In an error detection/error correction encoder (501), the voice information bit strings (b11) for 2 frames are gathered per 40 ms, addition of the error detection code using the CRC code and error correction encoding using the RCPC code are performed and a bit string after error correction (c11) which is a result thereof is output similarly to the conventional system. Thereafter, a bit reduction processing, an interleaving processing and a transmission-power-doubled frame preparation are executed by a bit reduction processing unit (502), an interleaving unit (503), a transmission-power-doubled frame preparation unit (524). Specifications for defining the operations of the error detection/error correction encoder (501), the bit reduction processing unit (502) and the transmission-power-doubled frame preparation unit (504) are shown in FIG. 33 (FIG. 17). In the embodiment 4, error detection/error correction (RCPC) encoding is executed on the voice information bits in the class 2 (corresponding to the core layer 1) and the class 1 (corresponding to the core layer 2) per 40 ms. The encoding ratio of the 4-bit CRC code to the RCPC code including 8 tail bits for protection of the class 2 is 2/5, the encoding ratio for the class 1 which is moderate in error sensitivity is 7/12 and the number of bits output from the RCPC encoder is 140 bits/40 ms (3.5 kbps in bit rate). Then, as for the bits which belong to the core layer 1 and the core layer 2, they are transmitted by setting the transmission power to 2 times the transmission power in the prior art as shown in the column “MULTIPLE OF TRANSMISSION POWER” in the drawing (Table). As for the bits which belong to the extension layer, bit reduction processing is performed thereon and thereafter they are transmitted by setting it to 2 times the transmission power. As the bit reduction processing, only 14 bits (LSP Stage2 (12 bits=6 bits×2) in the extension layer (26 bits=13 bits×2) and the high range voiced/voiceless flag (2 bits=1 bit×2) are transmitted. Here, “×2” indicates that the voice information bit strings for 2 voice encoding frames are gathered and the error detection/error correction processing is performed per 40 ms as described above. As a result of the bit reduction processing, the number of transmission bits becomes 128 bits/40 ms (3.2 kbps in bit rate) as shown in the column “NUMBER OF TRANSMISSION BITS” in the drawing.

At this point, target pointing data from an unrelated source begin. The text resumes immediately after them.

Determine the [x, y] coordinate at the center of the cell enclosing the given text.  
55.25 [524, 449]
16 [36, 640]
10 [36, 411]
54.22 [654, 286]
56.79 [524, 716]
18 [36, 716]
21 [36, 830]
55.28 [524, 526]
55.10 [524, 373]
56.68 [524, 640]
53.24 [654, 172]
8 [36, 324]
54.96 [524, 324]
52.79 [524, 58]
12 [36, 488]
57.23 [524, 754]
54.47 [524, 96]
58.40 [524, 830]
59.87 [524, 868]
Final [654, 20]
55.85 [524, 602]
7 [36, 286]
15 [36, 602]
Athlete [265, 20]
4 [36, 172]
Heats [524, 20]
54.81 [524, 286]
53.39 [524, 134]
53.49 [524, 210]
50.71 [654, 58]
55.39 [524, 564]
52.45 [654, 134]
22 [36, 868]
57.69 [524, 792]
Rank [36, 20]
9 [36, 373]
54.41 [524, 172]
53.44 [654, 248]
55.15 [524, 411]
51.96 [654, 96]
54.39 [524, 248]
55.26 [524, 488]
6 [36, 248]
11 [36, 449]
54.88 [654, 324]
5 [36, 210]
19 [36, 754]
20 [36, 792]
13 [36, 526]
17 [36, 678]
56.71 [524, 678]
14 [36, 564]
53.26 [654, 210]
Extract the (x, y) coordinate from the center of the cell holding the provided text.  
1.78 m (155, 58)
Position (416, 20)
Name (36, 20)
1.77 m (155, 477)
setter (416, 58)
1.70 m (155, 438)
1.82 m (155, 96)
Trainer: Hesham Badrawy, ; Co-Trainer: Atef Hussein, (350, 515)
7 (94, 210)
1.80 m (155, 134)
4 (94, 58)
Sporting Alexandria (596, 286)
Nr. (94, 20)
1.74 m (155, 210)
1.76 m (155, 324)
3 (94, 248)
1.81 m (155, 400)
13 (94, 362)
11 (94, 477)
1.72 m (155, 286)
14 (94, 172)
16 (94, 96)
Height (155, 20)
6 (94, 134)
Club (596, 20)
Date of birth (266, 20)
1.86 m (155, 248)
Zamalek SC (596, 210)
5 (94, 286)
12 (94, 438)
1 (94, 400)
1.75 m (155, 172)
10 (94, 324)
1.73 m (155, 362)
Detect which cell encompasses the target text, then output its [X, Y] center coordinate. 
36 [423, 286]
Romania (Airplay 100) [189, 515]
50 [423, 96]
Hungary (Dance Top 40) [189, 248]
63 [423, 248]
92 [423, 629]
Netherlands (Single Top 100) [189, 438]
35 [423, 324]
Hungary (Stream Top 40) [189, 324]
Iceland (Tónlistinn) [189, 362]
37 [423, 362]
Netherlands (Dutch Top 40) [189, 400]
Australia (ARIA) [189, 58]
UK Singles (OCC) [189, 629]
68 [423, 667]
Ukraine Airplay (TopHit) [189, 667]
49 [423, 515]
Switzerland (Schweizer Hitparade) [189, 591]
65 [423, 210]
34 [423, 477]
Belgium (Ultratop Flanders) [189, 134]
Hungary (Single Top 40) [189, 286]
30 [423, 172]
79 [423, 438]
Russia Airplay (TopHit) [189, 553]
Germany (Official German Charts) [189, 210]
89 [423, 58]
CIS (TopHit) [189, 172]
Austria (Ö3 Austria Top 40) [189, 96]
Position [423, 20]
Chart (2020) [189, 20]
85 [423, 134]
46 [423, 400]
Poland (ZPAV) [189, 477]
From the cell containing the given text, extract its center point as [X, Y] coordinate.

Since the carrier-to-noise ratio (C/N) is improved by 3 dB in the BER (Bit Error Rate) characteristic which is the result of demodulation by transmitting the bit which is high in degree of importance with the doubled transmission power as described above, the robustness to the transmission error can be improved. As for the bits which are classified into the extension layer, although some are transmitted with the doubled transmission power, reducing bits by the bit reduction processing is equivalent to setting the transmission power to 0 and therefore it is transmitted using low transmission power for the extension layer. Although the number of the bits in the extension layer is reduced by bit reduction processing, the degree of importance of these bits is low and therefore the quality deterioration of the reproduced voice caused by bit reduction is suppressed within an allowable range.

In the following, an operation of the voice communication system of the embodiment 4 in FIG. 32 will be described using FIGS. 34, 35.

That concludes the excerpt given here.